The H.R. manager investigates why Yulia stopped working for his company nearly a month prior to her death yet she continued to remain in their system as “employed”. She earned at least one paycheck for doing absolutely nothing. While investigating this anomaly, Mr. H.R. manager finds out the night foreman had fallen in love with Yulia despite being married. They shared cigarette breaks and had an unfortunate and ill-timed romance. Yulia worked as a cleaning woman scrubbing the floors of the bakery. She was kept illegally on the payroll by her boyfriend. This gesture would have been acceptable as a show of concern and basic humanity but no good deed goes unpunished.
On account of the bakery listing Yulia as a company worker, they are forced to go into full damage control mode as a result of her death while in their employ. The owner, known only as “the widow” (Gila Almagor) demands that her hand-picked H.R. manager take care of every little detail to avoid a companywide scandal. Apparently, there is a tabloidist following their every move. He photographs the H.R manager nearby the coffin purchased by the company for the deceased.
Mr. H.R. is getting divorced and can never seem to find the time to spend with his ailing daughter. When he is ordered by the widow and Yulia’s family to bring her coffin to the frozen tundra in the Soviet Union (really filmed in Romania), H.R. is in danger of missing his daughter’s school trip. Every step of the way there is a complication. Many of the bureaucratic ineptitudes they face in the cross-country sojourn are labeled as “comical” by many, but to me they are morbid and unusual.

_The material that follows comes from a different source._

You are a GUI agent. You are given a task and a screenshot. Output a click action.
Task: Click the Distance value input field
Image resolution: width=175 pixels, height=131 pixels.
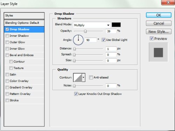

The insistence on emphasizing the bakery’s complicity despite the facts sets up for a bizarre premise that I do not feel is realistically sustainable. Yulia is Christian and her family wants her cremated, yet she is carted around by a mere H.R. manager in an expensive coffin like the Queen of England all for positive public relations. Shepherding a cleaning woman through the mountains is certainly not your ordinary joy ride. Yulia, like anyone else deserves a proper send off, but her life is glamorized in a sense by the pains the H.R. manager, the muckraker and the widow take to secure her place with her elderly mother in the middle of nowhere.
The Human Resources Manager will not make it onto my list of terrific independent films this or any other year. It starts out with a hint of sleuth work and mystery but it ends with the abuse of comedy and ineptitude. The film drags on for far too long and what originally seemed like a good concept turned into a bore and a snore. Watch this one only if you are a serious movie enthusiast that loves foreign films. This is no Ajami, that’s for sure!